[THE RECORDS Boundary: Start]

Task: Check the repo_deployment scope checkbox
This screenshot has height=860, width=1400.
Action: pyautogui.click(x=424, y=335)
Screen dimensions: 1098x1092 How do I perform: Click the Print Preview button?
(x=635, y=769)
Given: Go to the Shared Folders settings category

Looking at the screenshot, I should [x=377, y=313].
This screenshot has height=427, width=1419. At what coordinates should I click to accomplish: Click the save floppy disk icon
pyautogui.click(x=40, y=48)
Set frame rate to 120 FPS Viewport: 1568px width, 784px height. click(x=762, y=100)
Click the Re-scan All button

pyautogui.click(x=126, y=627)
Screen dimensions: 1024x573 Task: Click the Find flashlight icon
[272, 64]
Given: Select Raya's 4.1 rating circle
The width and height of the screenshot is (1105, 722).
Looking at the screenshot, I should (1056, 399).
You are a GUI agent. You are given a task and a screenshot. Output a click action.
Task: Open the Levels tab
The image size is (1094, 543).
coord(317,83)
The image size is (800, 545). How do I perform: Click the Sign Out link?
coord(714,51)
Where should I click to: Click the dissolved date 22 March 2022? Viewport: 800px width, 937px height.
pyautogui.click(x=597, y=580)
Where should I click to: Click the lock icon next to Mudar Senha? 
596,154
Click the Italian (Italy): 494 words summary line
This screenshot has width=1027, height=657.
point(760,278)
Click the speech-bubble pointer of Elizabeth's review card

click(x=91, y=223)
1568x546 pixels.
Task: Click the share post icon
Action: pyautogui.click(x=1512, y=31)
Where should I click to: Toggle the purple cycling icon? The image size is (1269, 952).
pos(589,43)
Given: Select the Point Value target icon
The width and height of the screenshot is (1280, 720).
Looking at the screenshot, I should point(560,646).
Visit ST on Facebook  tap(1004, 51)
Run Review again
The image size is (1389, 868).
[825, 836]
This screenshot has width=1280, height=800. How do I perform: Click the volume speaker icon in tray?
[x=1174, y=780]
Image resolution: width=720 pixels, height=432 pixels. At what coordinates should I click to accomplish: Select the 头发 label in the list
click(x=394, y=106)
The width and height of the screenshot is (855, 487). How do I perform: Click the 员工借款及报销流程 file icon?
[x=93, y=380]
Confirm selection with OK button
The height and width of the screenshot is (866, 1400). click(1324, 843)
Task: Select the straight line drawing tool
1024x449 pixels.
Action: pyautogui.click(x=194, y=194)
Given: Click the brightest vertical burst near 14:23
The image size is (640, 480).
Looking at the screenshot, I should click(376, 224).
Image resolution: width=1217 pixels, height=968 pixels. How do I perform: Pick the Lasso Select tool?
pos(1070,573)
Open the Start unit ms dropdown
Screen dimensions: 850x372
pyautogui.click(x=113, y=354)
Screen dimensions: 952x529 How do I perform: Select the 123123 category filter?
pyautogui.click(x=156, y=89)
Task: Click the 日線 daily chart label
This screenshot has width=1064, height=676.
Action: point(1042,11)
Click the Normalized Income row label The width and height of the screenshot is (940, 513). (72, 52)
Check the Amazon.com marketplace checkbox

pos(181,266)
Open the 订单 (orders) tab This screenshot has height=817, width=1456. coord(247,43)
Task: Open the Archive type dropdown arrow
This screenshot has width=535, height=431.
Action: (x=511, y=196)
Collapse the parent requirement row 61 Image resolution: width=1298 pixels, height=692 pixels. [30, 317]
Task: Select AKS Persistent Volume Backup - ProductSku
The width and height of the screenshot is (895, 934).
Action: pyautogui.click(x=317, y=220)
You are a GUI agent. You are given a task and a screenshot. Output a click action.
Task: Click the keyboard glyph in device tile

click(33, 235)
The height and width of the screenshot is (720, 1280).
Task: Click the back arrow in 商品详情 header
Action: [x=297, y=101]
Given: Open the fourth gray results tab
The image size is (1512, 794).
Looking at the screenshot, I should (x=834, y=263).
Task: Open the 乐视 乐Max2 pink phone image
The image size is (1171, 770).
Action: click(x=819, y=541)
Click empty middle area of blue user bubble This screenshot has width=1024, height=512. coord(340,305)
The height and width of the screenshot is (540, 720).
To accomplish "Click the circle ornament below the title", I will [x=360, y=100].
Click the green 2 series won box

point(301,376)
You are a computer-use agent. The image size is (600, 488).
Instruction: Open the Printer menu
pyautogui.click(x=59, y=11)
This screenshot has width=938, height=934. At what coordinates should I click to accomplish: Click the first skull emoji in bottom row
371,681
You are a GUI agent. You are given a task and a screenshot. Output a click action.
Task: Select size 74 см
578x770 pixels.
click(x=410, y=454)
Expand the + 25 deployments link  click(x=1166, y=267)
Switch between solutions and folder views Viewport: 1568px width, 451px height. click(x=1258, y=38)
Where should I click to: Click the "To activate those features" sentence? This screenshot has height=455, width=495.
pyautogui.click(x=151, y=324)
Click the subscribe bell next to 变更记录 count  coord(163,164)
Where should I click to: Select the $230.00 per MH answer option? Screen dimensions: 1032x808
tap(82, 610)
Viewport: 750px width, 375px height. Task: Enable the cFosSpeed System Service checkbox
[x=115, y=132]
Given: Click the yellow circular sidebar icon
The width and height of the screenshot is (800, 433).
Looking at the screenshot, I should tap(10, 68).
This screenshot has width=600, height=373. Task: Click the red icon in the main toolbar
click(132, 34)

[THE RECORDS Boundary: End]

=== WHAT TO DO ===
Reproduce the records above exactly. Leave nothing out.

=== FINAL ANSWER ===
Task: Check the repo_deployment scope checkbox
This screenshot has height=860, width=1400.
Action: pyautogui.click(x=424, y=335)
Screen dimensions: 1098x1092 How do I perform: Click the Print Preview button?
(x=635, y=769)
Given: Go to the Shared Folders settings category

Looking at the screenshot, I should [x=377, y=313].
This screenshot has height=427, width=1419. At what coordinates should I click to accomplish: Click the save floppy disk icon
pyautogui.click(x=40, y=48)
Set frame rate to 120 FPS Viewport: 1568px width, 784px height. click(x=762, y=100)
Click the Re-scan All button

pyautogui.click(x=126, y=627)
Screen dimensions: 1024x573 Task: Click the Find flashlight icon
[272, 64]
Given: Select Raya's 4.1 rating circle
The width and height of the screenshot is (1105, 722).
Looking at the screenshot, I should (1056, 399).
You are a GUI agent. You are given a task and a screenshot. Output a click action.
Task: Open the Levels tab
The image size is (1094, 543).
coord(317,83)
The image size is (800, 545). How do I perform: Click the Sign Out link?
coord(714,51)
Where should I click to: Click the dissolved date 22 March 2022? Viewport: 800px width, 937px height.
pyautogui.click(x=597, y=580)
Where should I click to: Click the lock icon next to Mudar Senha? 
596,154
Click the Italian (Italy): 494 words summary line
This screenshot has width=1027, height=657.
point(760,278)
Click the speech-bubble pointer of Elizabeth's review card

click(x=91, y=223)
1568x546 pixels.
Task: Click the share post icon
Action: pyautogui.click(x=1512, y=31)
Where should I click to: Toggle the purple cycling icon? The image size is (1269, 952).
pos(589,43)
Given: Select the Point Value target icon
The width and height of the screenshot is (1280, 720).
Looking at the screenshot, I should point(560,646).
Visit ST on Facebook  tap(1004, 51)
Run Review again
The image size is (1389, 868).
[825, 836]
This screenshot has width=1280, height=800. How do I perform: Click the volume speaker icon in tray?
[x=1174, y=780]
Image resolution: width=720 pixels, height=432 pixels. At what coordinates should I click to accomplish: Select the 头发 label in the list
click(x=394, y=106)
The width and height of the screenshot is (855, 487). How do I perform: Click the 员工借款及报销流程 file icon?
[x=93, y=380]
Confirm selection with OK button
The height and width of the screenshot is (866, 1400). click(1324, 843)
Task: Select the straight line drawing tool
1024x449 pixels.
Action: pyautogui.click(x=194, y=194)
Given: Click the brightest vertical burst near 14:23
The image size is (640, 480).
Looking at the screenshot, I should click(376, 224).
Image resolution: width=1217 pixels, height=968 pixels. How do I perform: Pick the Lasso Select tool?
pos(1070,573)
Open the Start unit ms dropdown
Screen dimensions: 850x372
pyautogui.click(x=113, y=354)
Screen dimensions: 952x529 How do I perform: Select the 123123 category filter?
pyautogui.click(x=156, y=89)
Task: Click the 日線 daily chart label
This screenshot has width=1064, height=676.
Action: point(1042,11)
Click the Normalized Income row label The width and height of the screenshot is (940, 513). (72, 52)
Check the Amazon.com marketplace checkbox

pos(181,266)
Open the 订单 (orders) tab This screenshot has height=817, width=1456. coord(247,43)
Task: Open the Archive type dropdown arrow
This screenshot has width=535, height=431.
Action: (x=511, y=196)
Collapse the parent requirement row 61 Image resolution: width=1298 pixels, height=692 pixels. [30, 317]
Task: Select AKS Persistent Volume Backup - ProductSku
The width and height of the screenshot is (895, 934).
Action: pyautogui.click(x=317, y=220)
You are a GUI agent. You are given a task and a screenshot. Output a click action.
Task: Click the keyboard glyph in device tile

click(33, 235)
The height and width of the screenshot is (720, 1280).
Task: Click the back arrow in 商品详情 header
Action: [x=297, y=101]
Given: Open the fourth gray results tab
The image size is (1512, 794).
Looking at the screenshot, I should (x=834, y=263).
Task: Open the 乐视 乐Max2 pink phone image
The image size is (1171, 770).
Action: click(x=819, y=541)
Click empty middle area of blue user bubble This screenshot has width=1024, height=512. coord(340,305)
The height and width of the screenshot is (540, 720).
To accomplish "Click the circle ornament below the title", I will [x=360, y=100].
Click the green 2 series won box

point(301,376)
You are a computer-use agent. The image size is (600, 488).
Instruction: Open the Printer menu
pyautogui.click(x=59, y=11)
This screenshot has width=938, height=934. At what coordinates should I click to accomplish: Click the first skull emoji in bottom row
371,681
You are a GUI agent. You are given a task and a screenshot. Output a click action.
Task: Select size 74 см
578x770 pixels.
click(x=410, y=454)
Expand the + 25 deployments link  click(x=1166, y=267)
Switch between solutions and folder views Viewport: 1568px width, 451px height. click(x=1258, y=38)
Where should I click to: Click the "To activate those features" sentence? This screenshot has height=455, width=495.
pyautogui.click(x=151, y=324)
Click the subscribe bell next to 变更记录 count  coord(163,164)
Where should I click to: Select the $230.00 per MH answer option? Screen dimensions: 1032x808
tap(82, 610)
Viewport: 750px width, 375px height. Task: Enable the cFosSpeed System Service checkbox
[x=115, y=132]
Given: Click the yellow circular sidebar icon
The width and height of the screenshot is (800, 433).
Looking at the screenshot, I should tap(10, 68).
This screenshot has width=600, height=373. Task: Click the red icon in the main toolbar
click(132, 34)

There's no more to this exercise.